By Andrew Sentance, Senior Economic Adviser, PwC
Yesterday, the Office for National Statistics announced that it would introduce a new measure of UK inflation – RPIJ.
Before the introduction of RPIJ, there were already a wide range of UK inflation measures.
In the beginning was the Retail Prices Index (RPI). The RPI was first calculated in 1947 and over the years it has become invested with great status. Until recently, any changes in the RPI had to be agreed by the Retail Prices Advisory Committee (RPIAC), which included representatives from the CBI, TUC and learned academics. I was a member of the RPIAC in the late 1980s and early 1990s when I was working at the CBI.
The first breach in the RPI wall came in the early 1980s, when the Thatcher Government was cutting direct taxes but also increasing indirect taxes. In wage bargaining discussions, it was felt that this “tax switch” was not recognised. So the Tax and Prices Index (TPI) was born. The TPI aimed to take into account the impact of reductions in income tax and national insurance which might offset higher VAT or other indirect taxes.

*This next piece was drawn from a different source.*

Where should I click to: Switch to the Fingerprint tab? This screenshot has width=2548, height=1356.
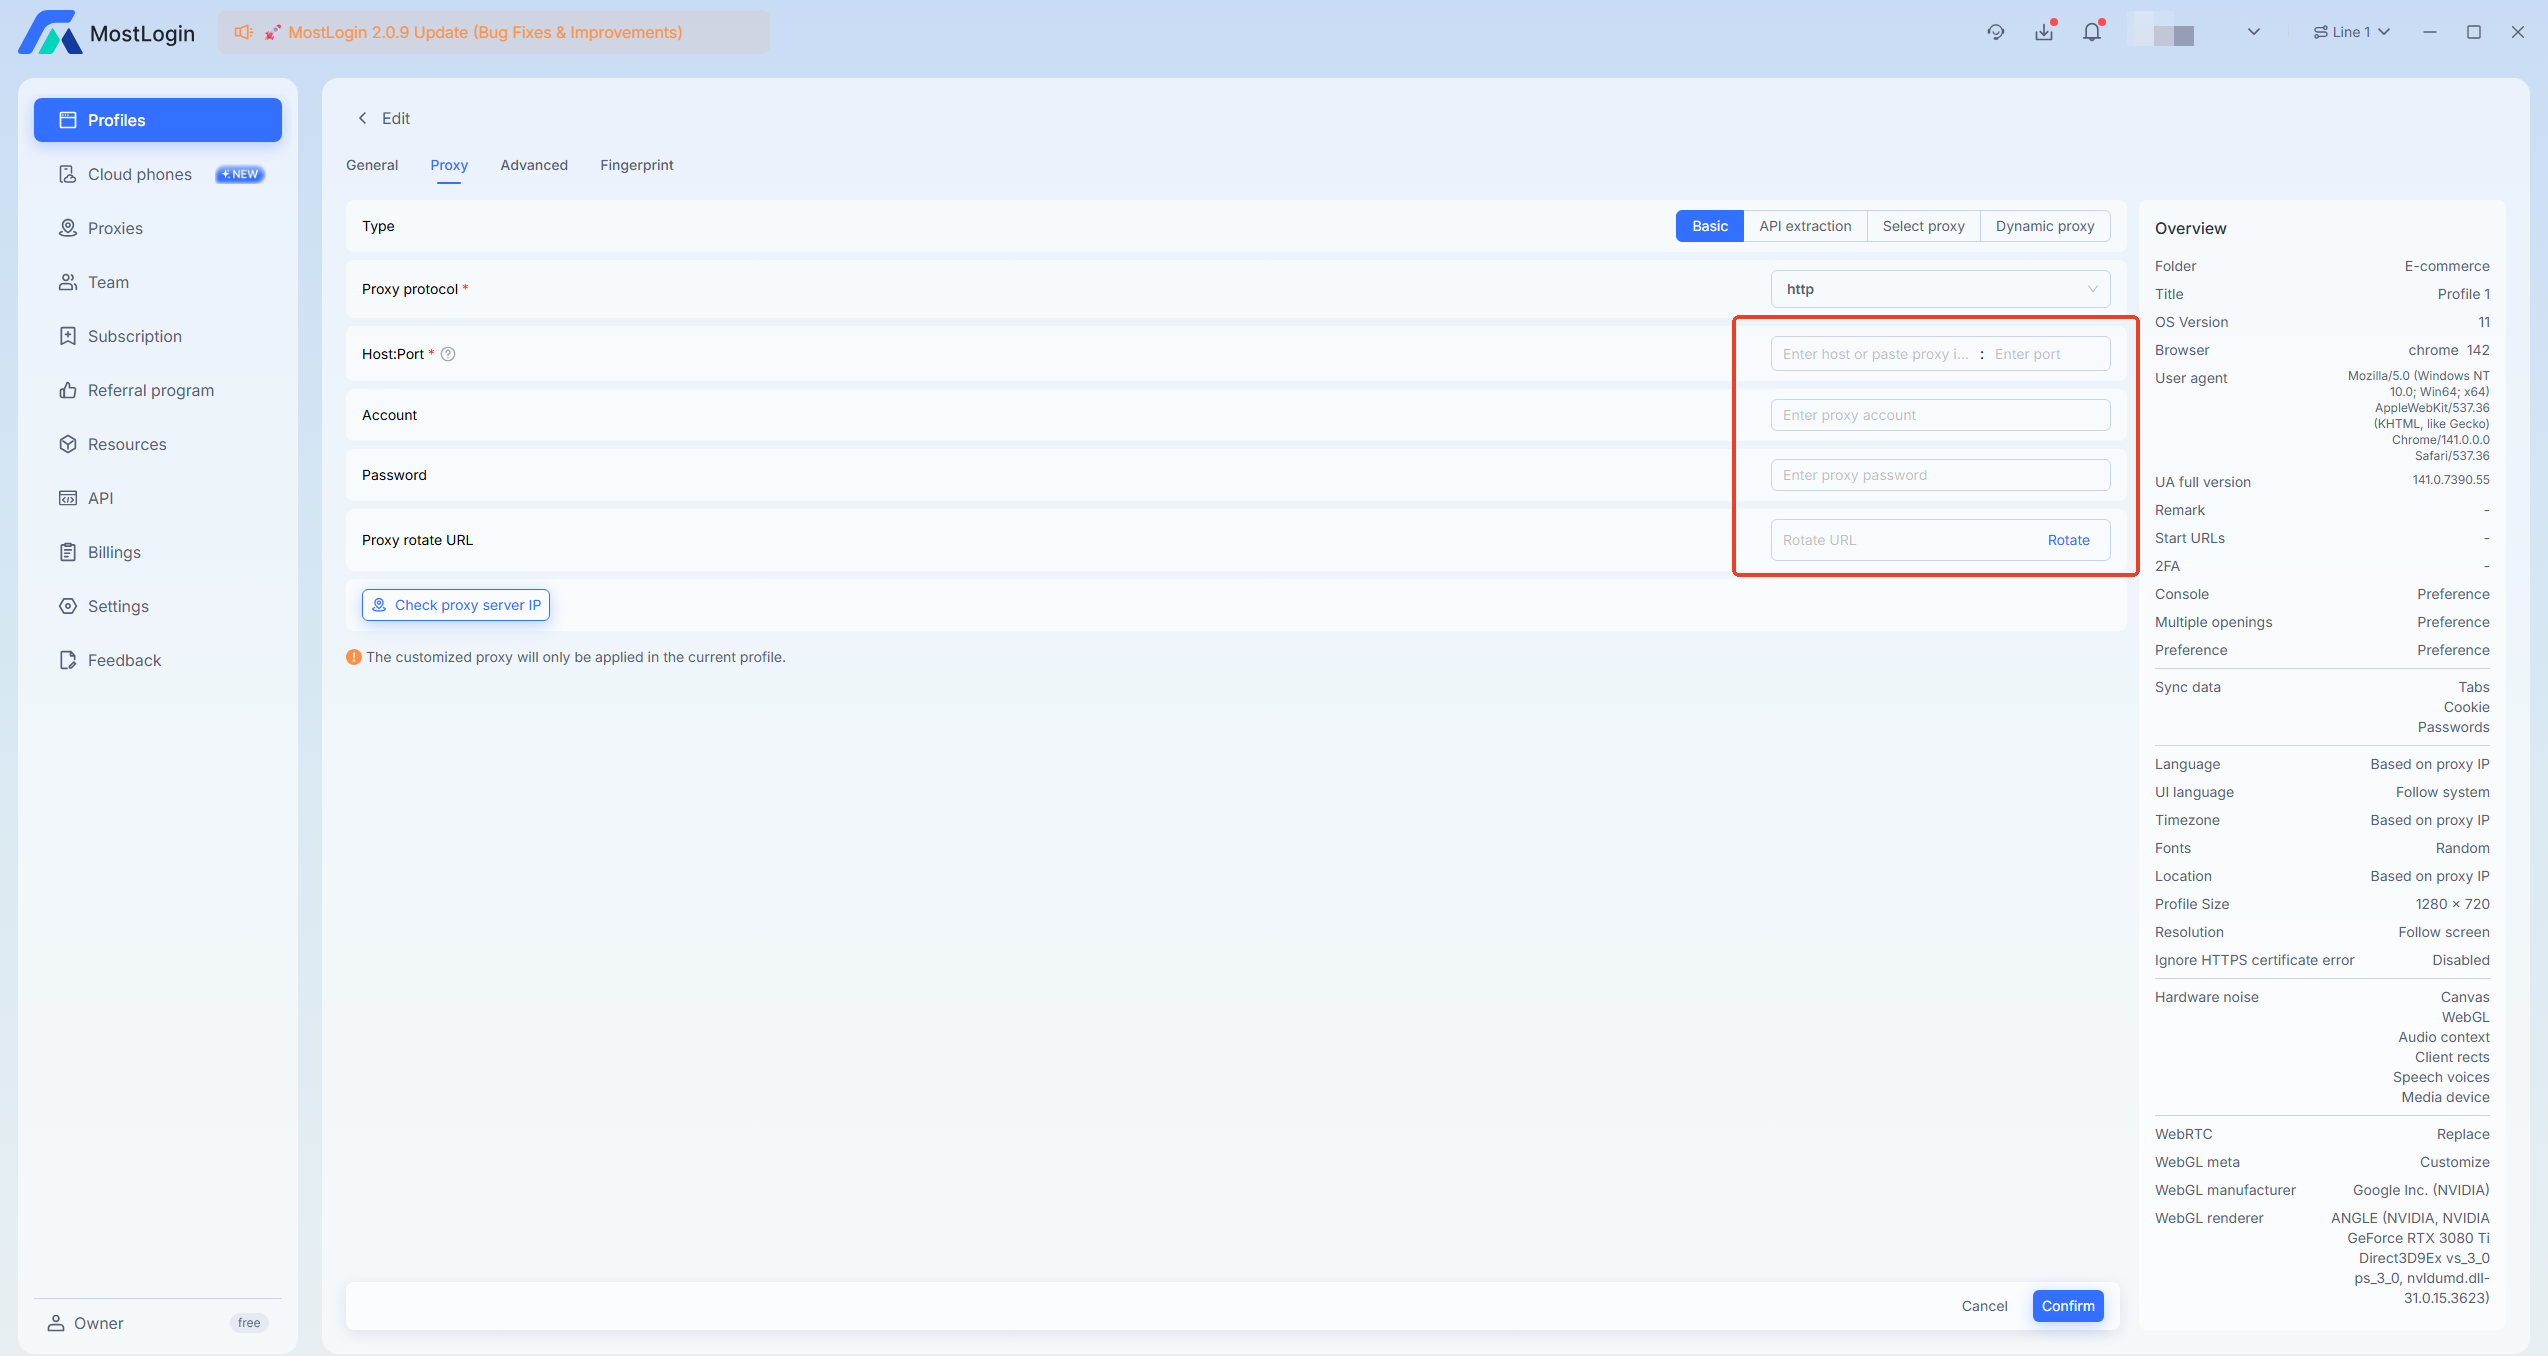point(636,165)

The second major change came in the late 80s and early 90s when the focus switched to RPIX – a measure of RPI inflation excluding mortgage interest payments. In 1975, a decision had been taken by the RPI Advisory Committee to include mortgage interest payments in the UK RPI. In the rip-roaring era of high inflation and relatively stable interest rates in the mid-70s this didn’t make much difference. But when the UK government was raising interest rates to curb inflation in the late 1980s it became bigger issue – appearing to add to inflation when it was already high.
RPIX inflation therefore became the key measure of UK inflation when the era of inflation targeting started in 1992. It was the main focus of economic policy from then until 2004.
The third big change came in the late 90s and early 2000s when it was recognised that the methods used to calculate RPI were not in line with general international practice. A harmonised approach to calculating consumer price indices was agreed within Europe (HICP) and the UK started to publish an index of inflation calculated on this basis in 1996. From 2004, this became the measure of inflation used by the Bank of England, targeting a 2% rate.
Alongside these broader changes, other variant measures of inflation have been developed and published on a regular basis. RPIY and CPIY adjust these respective indices for indirect taxes. We also have CPI-CT which calculates what the CPI would be under a constant level of indirect taxes. And last summer, the ONS announced it would publish an index called CPIH, which incorporates within the CPI a broader measure of housing costs.
Before the ONS announcement about RPIJ, we had eight possible measures of consumer/retail price inflation. Now we have nine. We could also add to that measures such as the GDP deflator and the Consumer Expenditure Deflator, which are based on the UK national accounts.
The good news is that these measures currently show a broadly consistent picture. The GDP deflator is the lowest – rising by 2.2% over the past year - and the RPI is highest at 3%. With so many measures of inflation, this is a remarkably narrow range. The Bank of England’s target measure – CPI – is around the middle of the range at 2.7% so it is hard to argue that this measure is giving an unreasonable view of UK inflation.
But with so many measures of UK inflation already, do we really need RPIJ to measure the rate of increase in UK prices? I think not. We should try and narrow down the range of inflation measures – particularly focusing on the CPI – and promote the better measures, rather than inventing new ones.